Poderíamos dizer que as fontes de Larry Rohter não eram confiáveis, o que levou o jornalista a cometer um equívoco. Mas é difícil acreditar que isso tenha ocorrido, pois o texto é muito comprometedor ao afirmar que supostas gafes do presidente foram cometidas quando ele excedeu seu limite etílico. Estaríamos, portanto, correndo o risco de sermos prejudicados por ações insensatas de um presidente que pode estar ou não bêbado em momentos decisivos para o país. Portanto, houve real intenção de difamar a imagem do presidente no exterior, o que poderia trazer prejuízo à imagem do país.

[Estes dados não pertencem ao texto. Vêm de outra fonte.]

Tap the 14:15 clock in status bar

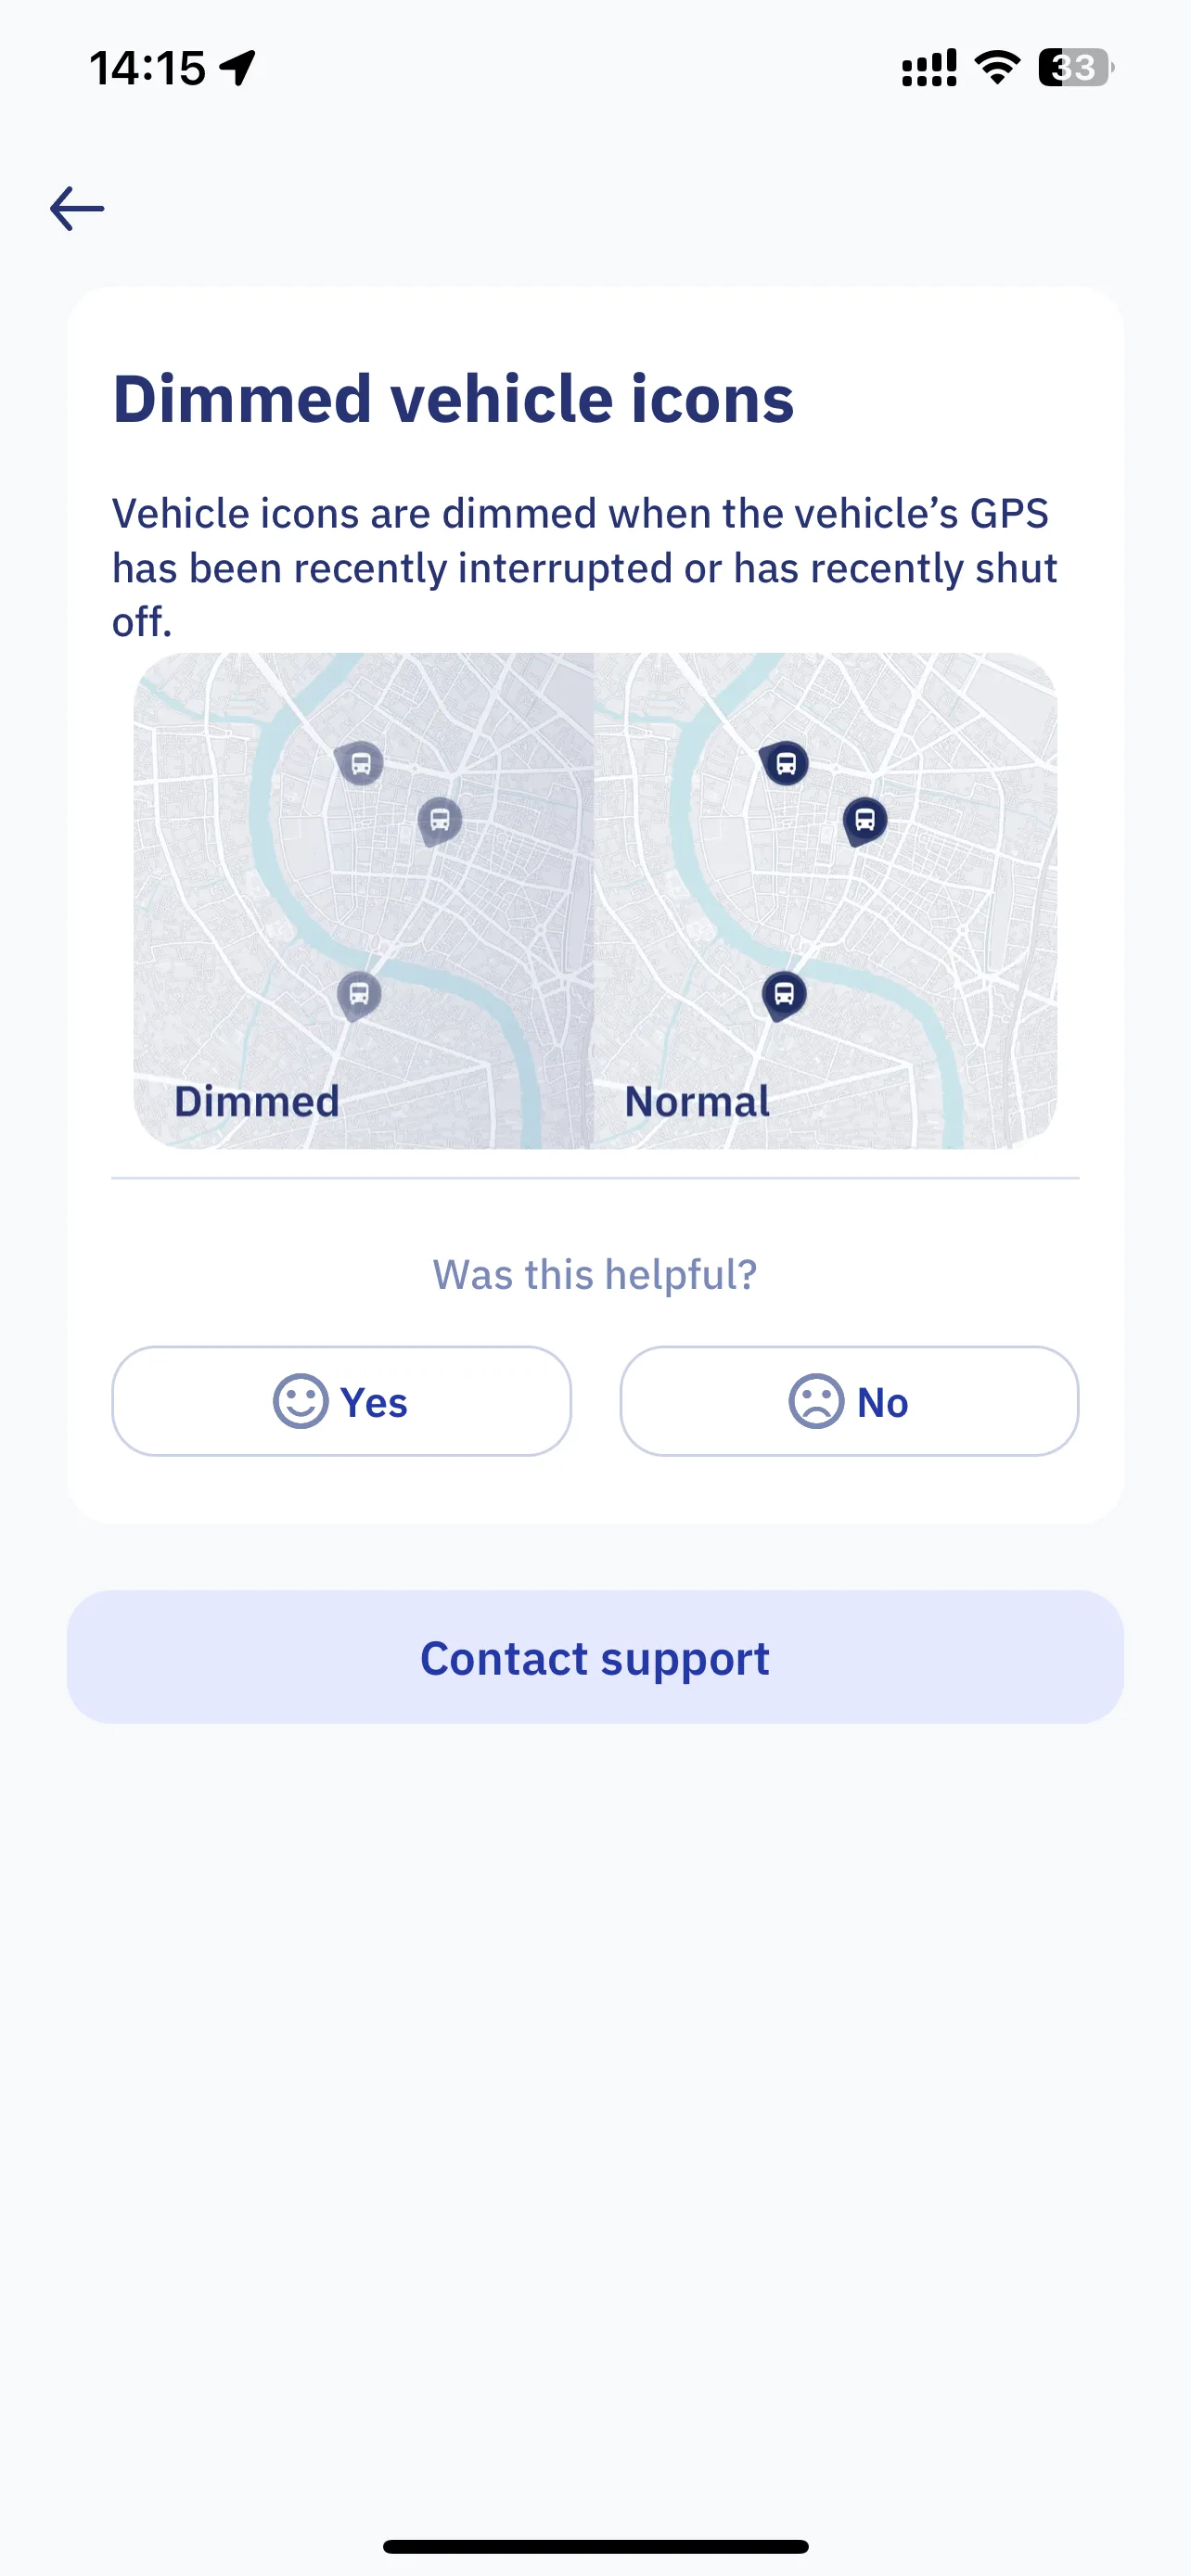click(x=147, y=68)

Lula procurou restaurar sua imagem ao tomar conhecimento do artigo. Umas das estratégias usadas para sua defesa foi a negação do fato de que tinha problemas com a bebida. Logo depois, o presidente partiu para o ataque aos acusadores que, por coincidência ou não, são americanos. O fato de estes serem americanos agravou a polêmica, pois o governo atual tem uma política de oposição ao poder hegemônico dos Estados Unidos no mundo. Alguns assessores mais esquerdistas do presidente enxergaram o episódio como um verdadeiro ataque americano à credibilidade e imagem do Brasil (leia-se governo Lula) no exterior. Quando Lula tomou a decisão de expulsar o jornalista, procurou ser firme na decisão, pois sabia que voltar atrás poderia mostrar mais ainda o lado vulnerável de seu governo: a falta de entendimento interno. Portanto, a carta de reparo de Larry Rohter enviada ao presidente foi um verdadeiro alívio, pois só assim o governo poderia rever sua decisão sem sofrer um desgaste ainda maior. Tais estratégias como negação do fato e ataque aos acusadores, fazem parte da restauração da reputação quando ocorre a transgressão da polidez na mídia.

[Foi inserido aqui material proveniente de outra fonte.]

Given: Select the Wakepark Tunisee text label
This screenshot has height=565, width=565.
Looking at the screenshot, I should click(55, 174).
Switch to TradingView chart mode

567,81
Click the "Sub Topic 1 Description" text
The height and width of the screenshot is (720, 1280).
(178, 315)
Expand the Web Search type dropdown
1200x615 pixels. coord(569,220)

O jornalista americano atingiu a imagem que tínhamos do presidente, ou seja, as atribuições de caráter e corporalidade que demos a ele. Mas foi o próprio Lula quem se encarregou de atacar a mesma imagem que ele tanto se esforçou em criar.
Alguns dos jornalistas mais influentes como Marcelo Beraba da Folha de São Paulo, Merval Pereira do O Globo e José Coelho Sobrinho da Escola de Comunicação e Artes da USP consideraram a expulsão um atentado à liberdade. Todos chegaram à mesma conclusão a que a jornalista da revista Veja chegou em seu artigo: Lula poderia ter encontrado uma solução mais cabível a um líder democrático. Inclusive as sugestões propostas pela jornalista consideram que o presidente deveria ter agido com humor e até com um pouco de ironia a inverdade publicada. Se seus conselhos finais comprometeram ainda mais a imparcialidade do texto, é algo a ser discutido, mas não poderíamos deixar de concordar com ela.
Referências bibliográficas
BARROS, N. C. Estratégias de ataque à face em gêneros jornalísticos. In: MEURER, J. L. Gêneros Textuais. Florianópolis: EDUSC, 2002.
MAINGUENEAU, D. Análise de Textos de Comunicação. Rio de Janeiro: Cortez, 2002.
ARISTÓTELES. Arte Retórica. Rio de Janeiro: Tecnoprint, [s/d.].
DUCROT, O. Le dire et le dit. Paris: Minuit, 1984.